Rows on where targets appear
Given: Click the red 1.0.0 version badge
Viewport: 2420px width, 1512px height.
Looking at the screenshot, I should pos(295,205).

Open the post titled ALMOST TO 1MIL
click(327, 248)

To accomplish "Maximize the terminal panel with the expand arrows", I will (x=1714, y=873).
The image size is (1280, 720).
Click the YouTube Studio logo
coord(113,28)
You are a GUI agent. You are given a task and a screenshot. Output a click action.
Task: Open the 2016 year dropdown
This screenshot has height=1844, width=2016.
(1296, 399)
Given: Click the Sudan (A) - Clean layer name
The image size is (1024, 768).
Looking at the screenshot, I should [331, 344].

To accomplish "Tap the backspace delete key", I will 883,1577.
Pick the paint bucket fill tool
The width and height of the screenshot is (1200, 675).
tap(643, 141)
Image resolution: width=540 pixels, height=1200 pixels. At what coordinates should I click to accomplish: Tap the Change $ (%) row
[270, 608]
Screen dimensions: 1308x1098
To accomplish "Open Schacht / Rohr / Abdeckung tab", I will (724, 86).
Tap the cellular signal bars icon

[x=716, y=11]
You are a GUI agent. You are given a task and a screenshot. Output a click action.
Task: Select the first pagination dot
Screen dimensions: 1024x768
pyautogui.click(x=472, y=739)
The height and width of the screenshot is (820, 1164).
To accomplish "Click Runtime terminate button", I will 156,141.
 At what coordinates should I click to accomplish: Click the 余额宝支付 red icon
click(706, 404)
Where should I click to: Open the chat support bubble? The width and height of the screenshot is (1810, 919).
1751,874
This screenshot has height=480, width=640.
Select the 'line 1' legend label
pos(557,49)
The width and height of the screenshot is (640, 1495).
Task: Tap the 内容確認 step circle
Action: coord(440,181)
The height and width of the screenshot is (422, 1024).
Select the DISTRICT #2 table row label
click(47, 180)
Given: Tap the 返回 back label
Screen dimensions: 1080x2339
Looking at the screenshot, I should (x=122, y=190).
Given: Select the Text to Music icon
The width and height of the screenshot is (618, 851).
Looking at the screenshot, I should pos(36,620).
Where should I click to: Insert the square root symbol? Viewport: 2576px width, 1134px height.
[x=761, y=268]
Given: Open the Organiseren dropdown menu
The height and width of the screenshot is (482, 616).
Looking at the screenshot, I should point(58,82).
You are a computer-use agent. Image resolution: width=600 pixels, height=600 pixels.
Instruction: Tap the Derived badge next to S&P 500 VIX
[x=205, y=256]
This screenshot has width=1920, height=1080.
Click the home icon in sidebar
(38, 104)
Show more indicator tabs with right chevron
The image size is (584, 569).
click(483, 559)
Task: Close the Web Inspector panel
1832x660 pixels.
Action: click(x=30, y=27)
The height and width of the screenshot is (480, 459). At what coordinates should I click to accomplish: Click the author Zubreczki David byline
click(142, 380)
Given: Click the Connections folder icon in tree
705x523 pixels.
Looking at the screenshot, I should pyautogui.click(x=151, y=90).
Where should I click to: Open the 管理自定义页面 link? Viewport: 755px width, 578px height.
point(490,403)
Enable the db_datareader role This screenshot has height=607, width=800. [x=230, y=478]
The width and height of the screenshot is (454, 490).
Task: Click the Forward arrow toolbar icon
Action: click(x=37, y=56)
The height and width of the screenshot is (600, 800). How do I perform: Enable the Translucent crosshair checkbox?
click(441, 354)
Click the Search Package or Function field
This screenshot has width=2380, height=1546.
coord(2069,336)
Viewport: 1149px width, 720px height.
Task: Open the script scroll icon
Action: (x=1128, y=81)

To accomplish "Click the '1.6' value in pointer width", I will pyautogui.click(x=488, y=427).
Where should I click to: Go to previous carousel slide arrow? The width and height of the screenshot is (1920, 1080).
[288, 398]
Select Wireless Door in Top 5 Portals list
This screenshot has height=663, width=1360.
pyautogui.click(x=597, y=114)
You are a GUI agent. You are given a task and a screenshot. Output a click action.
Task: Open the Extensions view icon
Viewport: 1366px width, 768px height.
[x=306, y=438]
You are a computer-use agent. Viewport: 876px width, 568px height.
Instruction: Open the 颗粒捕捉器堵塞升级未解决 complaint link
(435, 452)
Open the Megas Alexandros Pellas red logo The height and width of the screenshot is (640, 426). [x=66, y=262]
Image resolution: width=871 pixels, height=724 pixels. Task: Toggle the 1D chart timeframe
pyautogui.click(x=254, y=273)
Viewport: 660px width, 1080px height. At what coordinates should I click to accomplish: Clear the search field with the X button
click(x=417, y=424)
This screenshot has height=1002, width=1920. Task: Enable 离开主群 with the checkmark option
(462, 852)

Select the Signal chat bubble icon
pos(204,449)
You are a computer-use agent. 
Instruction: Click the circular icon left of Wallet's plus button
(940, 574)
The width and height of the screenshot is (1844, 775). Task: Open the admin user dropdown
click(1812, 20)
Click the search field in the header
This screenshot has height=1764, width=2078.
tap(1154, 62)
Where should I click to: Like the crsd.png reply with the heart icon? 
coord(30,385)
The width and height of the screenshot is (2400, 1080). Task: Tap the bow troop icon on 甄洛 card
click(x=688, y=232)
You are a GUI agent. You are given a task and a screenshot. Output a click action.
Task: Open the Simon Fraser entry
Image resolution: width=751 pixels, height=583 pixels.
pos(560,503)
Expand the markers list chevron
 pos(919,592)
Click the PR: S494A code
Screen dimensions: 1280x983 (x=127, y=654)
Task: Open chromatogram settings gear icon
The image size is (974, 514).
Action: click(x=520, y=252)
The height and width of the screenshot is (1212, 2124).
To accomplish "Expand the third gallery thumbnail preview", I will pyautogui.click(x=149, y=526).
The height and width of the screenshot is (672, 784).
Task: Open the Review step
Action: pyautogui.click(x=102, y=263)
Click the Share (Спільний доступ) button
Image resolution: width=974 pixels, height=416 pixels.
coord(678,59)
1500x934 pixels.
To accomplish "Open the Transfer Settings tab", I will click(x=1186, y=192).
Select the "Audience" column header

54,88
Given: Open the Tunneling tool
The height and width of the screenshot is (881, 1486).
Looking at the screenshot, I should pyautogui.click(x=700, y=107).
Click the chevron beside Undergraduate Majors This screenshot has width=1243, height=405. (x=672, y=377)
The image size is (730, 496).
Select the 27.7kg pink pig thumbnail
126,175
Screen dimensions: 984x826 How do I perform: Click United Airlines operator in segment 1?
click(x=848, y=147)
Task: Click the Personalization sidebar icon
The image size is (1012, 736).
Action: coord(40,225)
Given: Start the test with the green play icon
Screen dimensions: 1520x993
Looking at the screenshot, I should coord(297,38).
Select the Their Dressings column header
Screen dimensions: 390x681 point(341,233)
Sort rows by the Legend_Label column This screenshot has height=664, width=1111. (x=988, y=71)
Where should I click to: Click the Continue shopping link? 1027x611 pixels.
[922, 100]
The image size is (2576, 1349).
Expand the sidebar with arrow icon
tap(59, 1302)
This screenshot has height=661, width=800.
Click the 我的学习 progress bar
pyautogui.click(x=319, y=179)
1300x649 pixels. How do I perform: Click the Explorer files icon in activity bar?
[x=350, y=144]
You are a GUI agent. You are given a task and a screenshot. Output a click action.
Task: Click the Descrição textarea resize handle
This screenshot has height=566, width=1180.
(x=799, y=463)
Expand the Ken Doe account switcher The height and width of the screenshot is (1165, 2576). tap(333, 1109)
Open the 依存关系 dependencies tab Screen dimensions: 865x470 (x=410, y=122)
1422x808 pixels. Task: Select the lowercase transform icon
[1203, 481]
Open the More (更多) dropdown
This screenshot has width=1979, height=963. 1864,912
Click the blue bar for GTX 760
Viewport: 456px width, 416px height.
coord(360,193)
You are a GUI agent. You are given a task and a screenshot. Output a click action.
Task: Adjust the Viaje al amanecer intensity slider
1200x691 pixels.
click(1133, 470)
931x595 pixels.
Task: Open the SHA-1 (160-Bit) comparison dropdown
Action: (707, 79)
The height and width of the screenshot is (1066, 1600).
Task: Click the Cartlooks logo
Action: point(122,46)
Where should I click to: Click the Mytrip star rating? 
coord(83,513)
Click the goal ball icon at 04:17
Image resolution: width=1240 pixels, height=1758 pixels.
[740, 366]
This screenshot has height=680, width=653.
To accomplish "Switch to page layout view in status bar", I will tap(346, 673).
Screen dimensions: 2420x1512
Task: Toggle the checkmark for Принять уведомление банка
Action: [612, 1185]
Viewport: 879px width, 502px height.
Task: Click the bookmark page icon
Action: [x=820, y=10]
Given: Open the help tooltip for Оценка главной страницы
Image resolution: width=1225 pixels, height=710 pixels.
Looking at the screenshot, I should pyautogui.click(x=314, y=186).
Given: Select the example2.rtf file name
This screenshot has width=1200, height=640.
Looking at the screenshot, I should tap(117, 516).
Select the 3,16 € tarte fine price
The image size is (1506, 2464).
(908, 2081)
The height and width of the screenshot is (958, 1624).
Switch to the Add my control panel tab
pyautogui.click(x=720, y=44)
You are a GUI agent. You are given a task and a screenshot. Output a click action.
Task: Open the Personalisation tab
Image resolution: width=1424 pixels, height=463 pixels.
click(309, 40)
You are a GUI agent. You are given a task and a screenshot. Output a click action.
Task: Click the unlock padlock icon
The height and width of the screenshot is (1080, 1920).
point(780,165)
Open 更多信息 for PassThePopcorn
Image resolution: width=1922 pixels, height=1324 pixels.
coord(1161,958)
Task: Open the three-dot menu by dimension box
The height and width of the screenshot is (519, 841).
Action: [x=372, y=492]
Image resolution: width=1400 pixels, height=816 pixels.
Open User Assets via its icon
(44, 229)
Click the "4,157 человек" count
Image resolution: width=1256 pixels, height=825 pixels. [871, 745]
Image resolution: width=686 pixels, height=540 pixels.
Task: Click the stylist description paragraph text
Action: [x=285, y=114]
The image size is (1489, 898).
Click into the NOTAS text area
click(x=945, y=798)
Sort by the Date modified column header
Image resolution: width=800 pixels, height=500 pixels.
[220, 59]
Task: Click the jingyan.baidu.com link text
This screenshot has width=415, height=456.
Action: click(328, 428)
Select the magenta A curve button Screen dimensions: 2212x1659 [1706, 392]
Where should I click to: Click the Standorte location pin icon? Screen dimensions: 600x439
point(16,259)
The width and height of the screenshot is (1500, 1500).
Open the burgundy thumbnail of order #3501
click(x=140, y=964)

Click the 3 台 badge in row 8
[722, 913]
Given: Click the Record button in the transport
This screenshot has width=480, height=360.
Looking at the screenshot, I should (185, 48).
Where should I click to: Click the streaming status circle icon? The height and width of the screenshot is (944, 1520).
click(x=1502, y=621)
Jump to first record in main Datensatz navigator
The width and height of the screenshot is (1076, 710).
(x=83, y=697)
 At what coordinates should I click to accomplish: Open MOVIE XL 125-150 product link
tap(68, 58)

• WHAT THE EXERCISE ASKS: Could you return the lines of the listing above verbatim, starting at the line containing "The image size is (730, 496)." and ending at the line containing "Sort rows by"?

• PROBLEM SOLUTION:
The image size is (730, 496).
Select the 27.7kg pink pig thumbnail
126,175
Screen dimensions: 984x826 How do I perform: Click United Airlines operator in segment 1?
click(x=848, y=147)
Task: Click the Personalization sidebar icon
The image size is (1012, 736).
Action: coord(40,225)
Given: Start the test with the green play icon
Screen dimensions: 1520x993
Looking at the screenshot, I should coord(297,38).
Select the Their Dressings column header
Screen dimensions: 390x681 point(341,233)
Sort rows by the Legend_Label column This screenshot has height=664, width=1111. (x=988, y=71)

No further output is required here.